===== Страница =====

Из двухсот, написанных Кальдероном, драм, комедий, и мистерий, лучшим и имеющим наиболее мировое значение произведением является драма Жизнь есть сон. В этой драме он наиболее художественно разработал замысел, которого он так или иначе касается во многих других своих пьесах: он ставит здесь вопрос о философской ценности и реальности жизни. Это драма человеческой личности в её явлении на земле.
Действие происходит в фантастической Польше, которая, также как Россия, привлекла внимание старой Испании судьбой таинственного Самозванца. Принц Сехисмундо является типом Человека вообще, как Гамлет является типом человека сомневающегося, или Фауст типом человека, который возжаждал сверхчеловеческого. С началом действия символически совпадает наступление сумерек, давая чувствовать понимающему, что земная жизнь есть отпадение от светлого Первоисточника. Король польский Басилио, отец Сехисмундо, до его рождения, узнал с помощью астрологии, что принц будет своевольным, преступным, властным, что он восстанет на отца, и наполнит смутой и дерзкими преступлениями царство. Итак, чтобы избегнуть этого, он с самого рождения заключает Сехисмундо в башню, основание которой служит тюрьмой. Сехисмундо, в одну из томительных минут, выражает в певучих строках скорбь о своей судьбе, и в это мгновение, когда он постигает, что закон всего, возникающего в Природе, свобода, в башне виден свет. Сехисмундо восклицает: —
О, небо, я узнать хотел бы,
За что ты мучаешь меня?
Какое зло тебе я сделал,
Впервые свет увидев дня!

===== Данные =====

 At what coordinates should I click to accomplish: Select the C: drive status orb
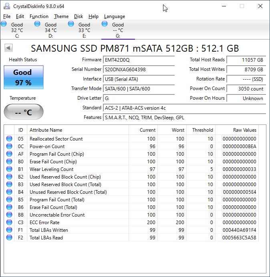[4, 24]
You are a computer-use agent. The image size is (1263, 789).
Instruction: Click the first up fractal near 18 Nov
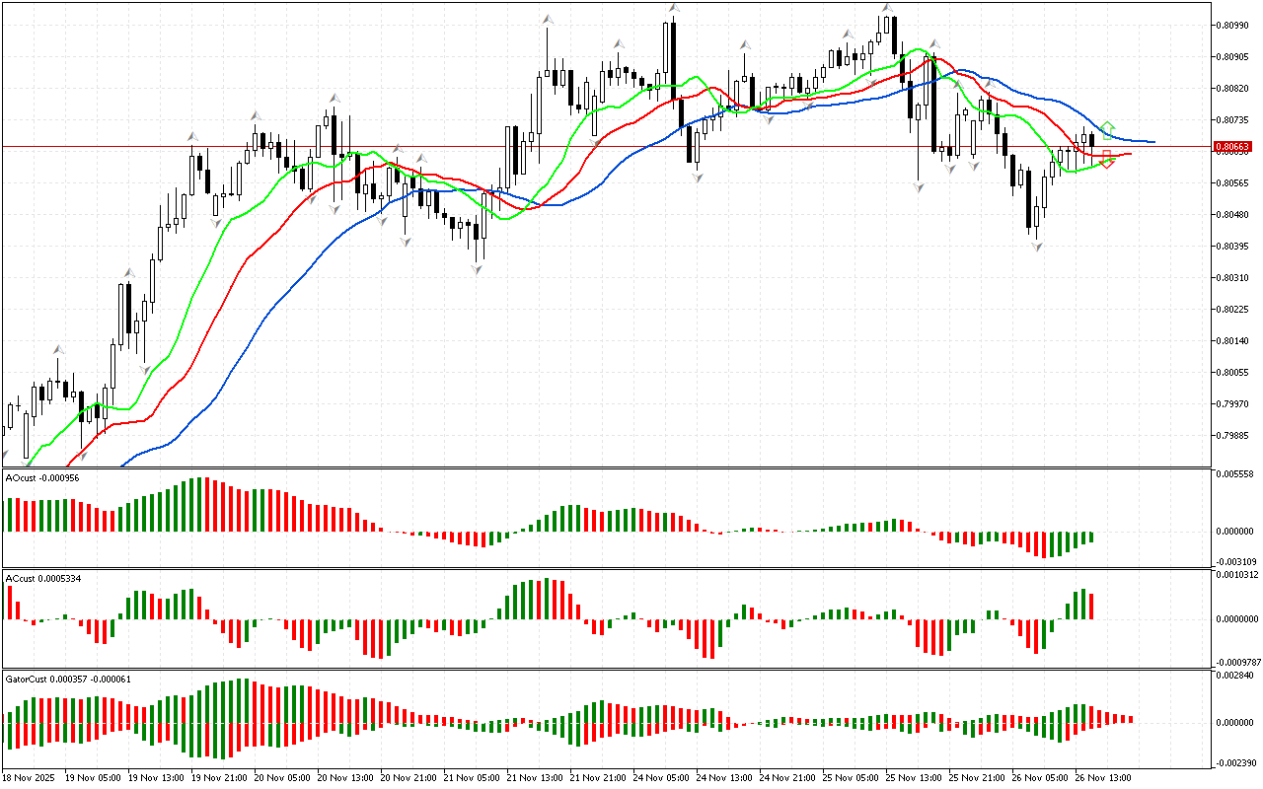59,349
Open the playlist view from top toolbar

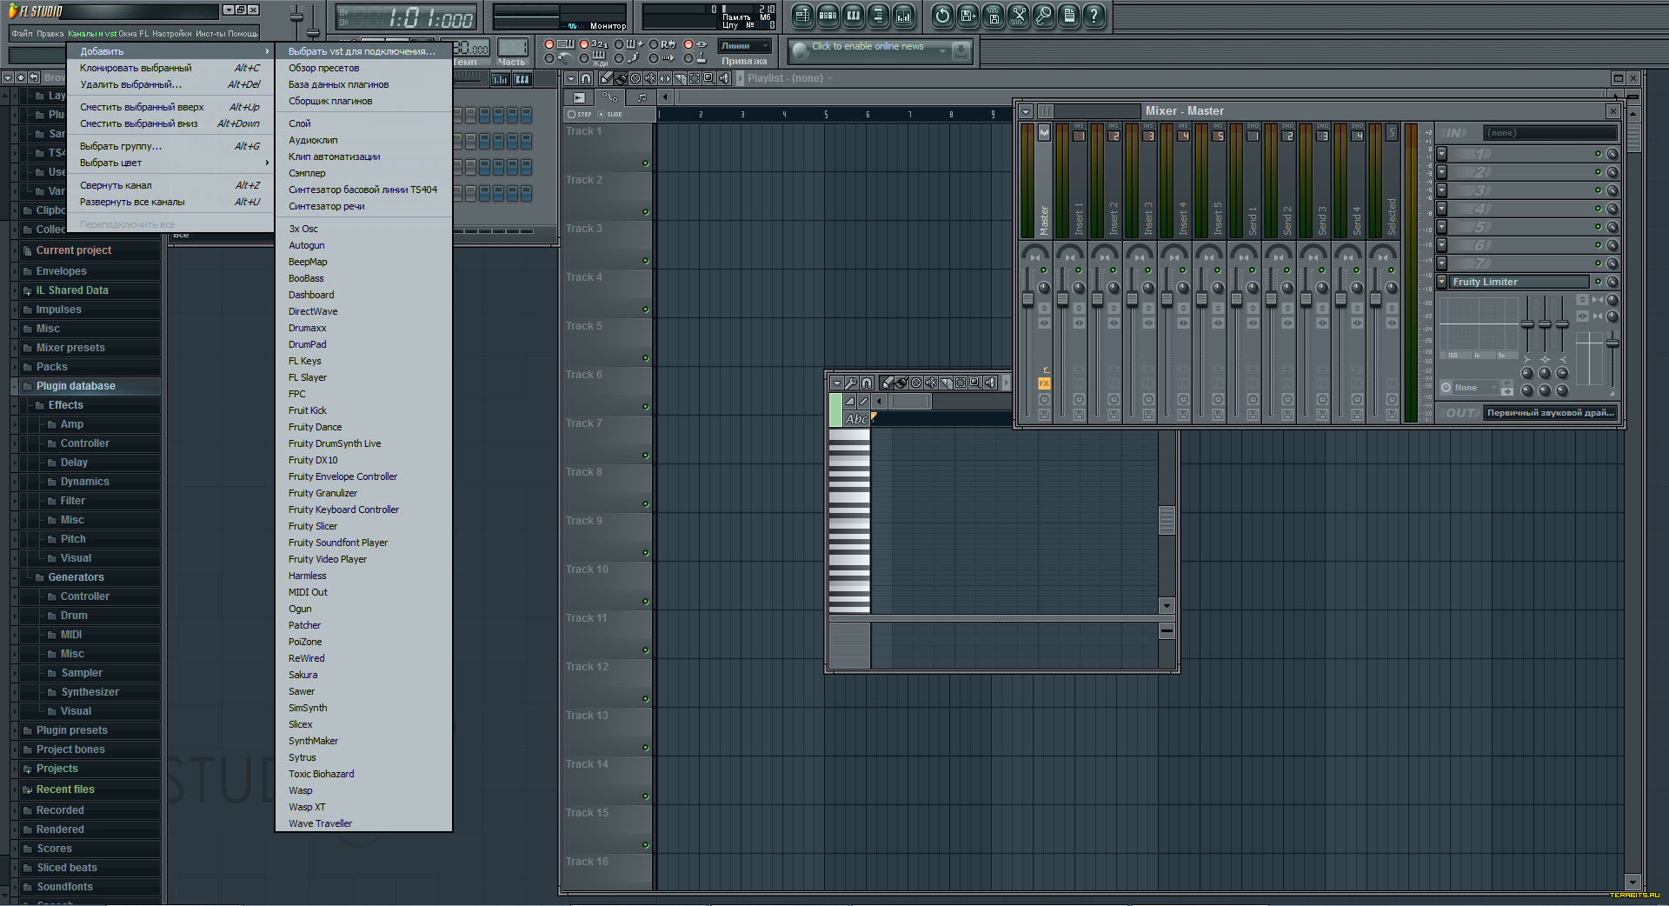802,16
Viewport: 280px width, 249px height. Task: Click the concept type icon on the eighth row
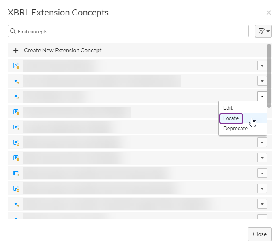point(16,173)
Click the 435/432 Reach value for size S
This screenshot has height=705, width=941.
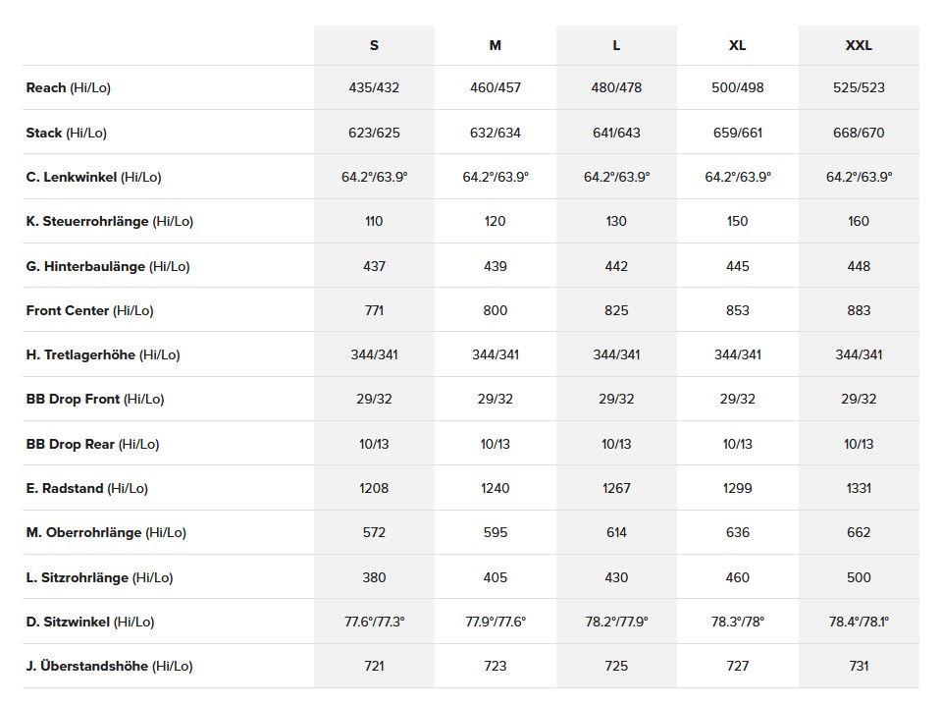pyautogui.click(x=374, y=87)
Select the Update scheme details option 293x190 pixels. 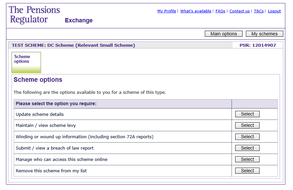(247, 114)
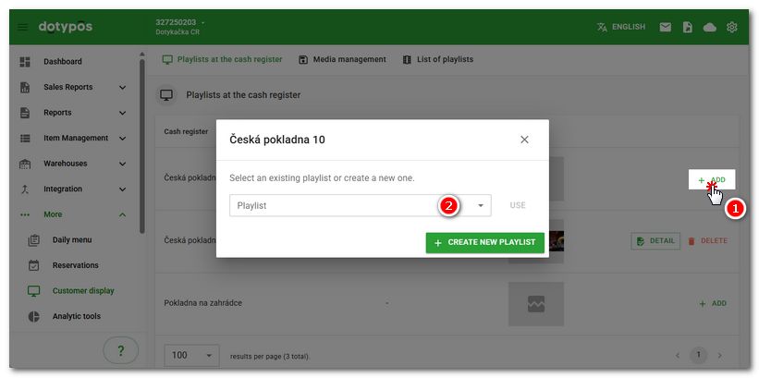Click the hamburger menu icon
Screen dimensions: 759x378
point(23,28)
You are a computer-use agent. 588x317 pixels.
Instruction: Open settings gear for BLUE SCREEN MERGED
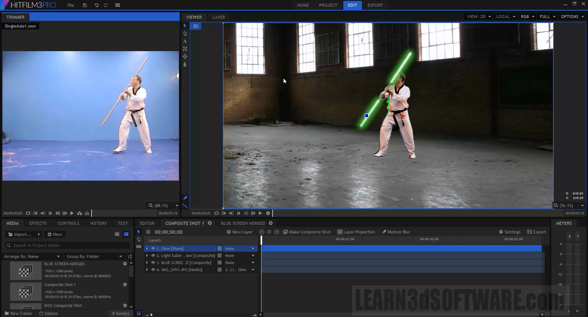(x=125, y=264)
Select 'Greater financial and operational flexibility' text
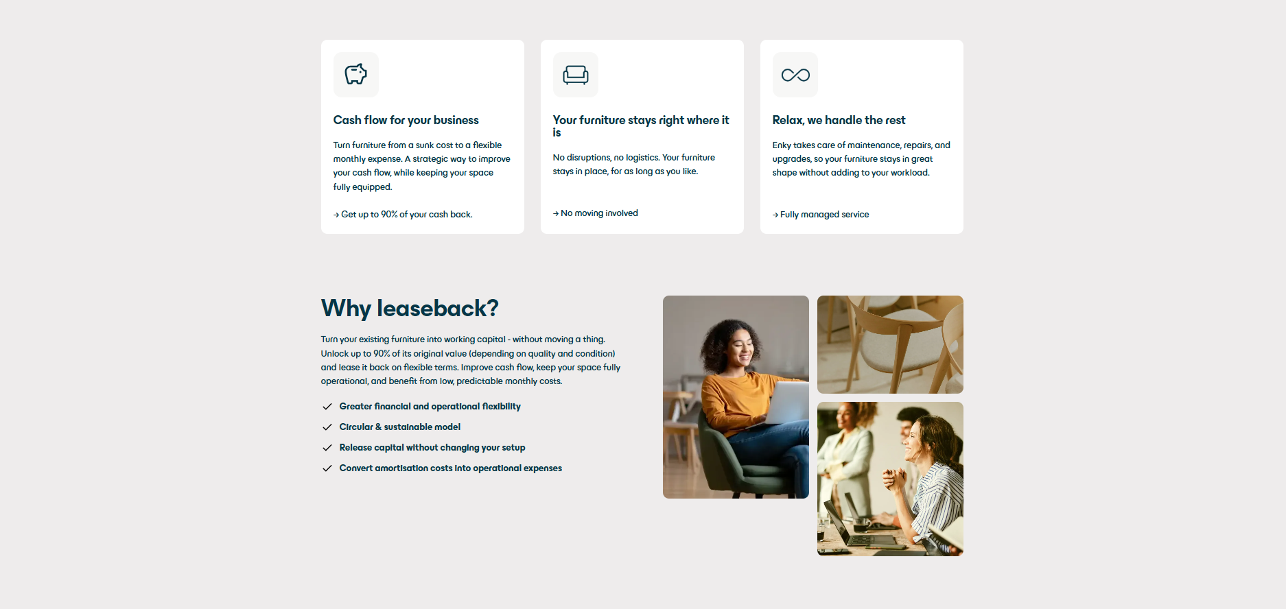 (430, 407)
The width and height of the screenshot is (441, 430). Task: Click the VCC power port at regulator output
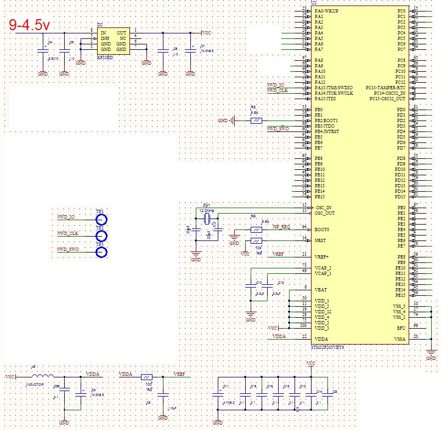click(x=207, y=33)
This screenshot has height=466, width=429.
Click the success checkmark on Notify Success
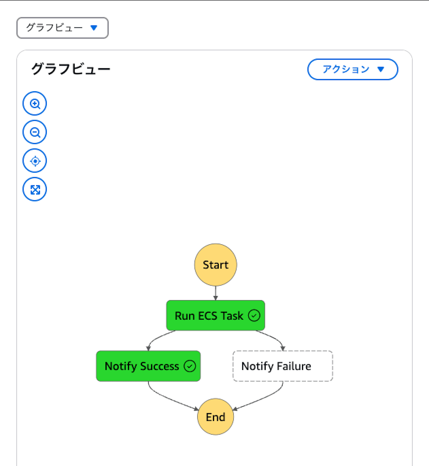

=====

* _Задания_
[a] Обновите фрагмент текста о драме «Жизнь есть сон», начиная с «Из двухсот, написанных» и заканчивая «явлении на земле.». В нем слово «художественно» замените на «глубоко».
[b] Продолжите текст о драме Кальдерона «Жизнь есть сон» после последней приведенной строки.

* _Ответы к заданиям_
[a]
Из двухсот, написанных Кальдероном, драм, комедий, и мистерий, лучшим и имеющим наиболее мировое значение произведением является драма Жизнь есть сон. В этой драме он наиболее глубоко разработал замысел, которого он так или иначе касается во многих других своих пьесах: он ставит здесь вопрос о философской ценности и реальности жизни. Это драма человеческой личности в её явлении на земле.

[b]
Но, раз родился, понимаю,
В чём преступление мое:
Твой гнев моим грехом оправдан,
Грех величайший — бытие.
Тягчайшее из преступлений —
Родиться в мире. Это так.
Но я одно узнать хотел бы,
И не могу понять никак.
О, небо, если мы оставим
Вину рожденья в стороне,
Чем оскорбил тебя я больше,
Что кары больше нужно мне?
Не рождены ли все другие,
А, если рождены, тогда
Зачем даны им предпочтенья,
Которых я лишен всегда?
Родится птица, вся — как праздник,
Вся — красота и быстрый свет, —
И лишь блеснет, цветок перистый,
Или порхающий букет.
Она уж мчится в вольных сферах,
Вдруг пропадая в вышине:
А с духом более обширным,
Свободы меньше нужно мне?
Родится зверь, с пятнистым мехом,
Весь — разрисованный узор,
Как символ звезд, рожденный кистью,
Искусно меткой с давних пор, —
И дерзновенный, и жестокий,
Гонимый вражеской толпой,
Он познает, что беспощадность
Ему назначена судьбой,
И, как чудовище, мятется
Он в лабиринтной глубине:
А лучшему в своих инстинктах,
Свободы меньше нужно мне?
Родится рыба, что не дышит,
Отброс грязей и трав морских, —
И лишь чешуйчатой ладьею,
Волна в волнах, мелькнет средь них,
Уже кружиться начинает
Неутомимым челноком,
По всем стремится направленьям,
Безбрежность меряя кругом,
С той быстротой, что почерпает
Она в холодной глубине:
А с волей более свободной,
Свободы меньше нужно мне?
Ручей родится, извиваясь,
Блестя, как уж, среди цветов, —
И чуть серебряной змеею
Мелькнет по зелени лугов,
Как он напевом прославляет
В него спешащие взглянуть
Цветы и травы, меж которых
Лежит его свободный путь,
И весь живет в просторе пышном,
Слагая музыку весне:
А с жизнью более глубокой,
Свободы меньше нужно мне?
Такою страстью проникаясь,
И разгораясь, как вулкан,
Я разорвать хотел бы сердце,
Умерить смертью жгучесть ран.
Какая ж это справедливость,
Какой же требует закон,
Чтоб человек в существованьи
Тех преимуществ был лишен,
В тех предпочтеньях самых главных
Был обделенным навсегда,
В которых взысканы Всевышним
Зверь, птица, рыба, и вода?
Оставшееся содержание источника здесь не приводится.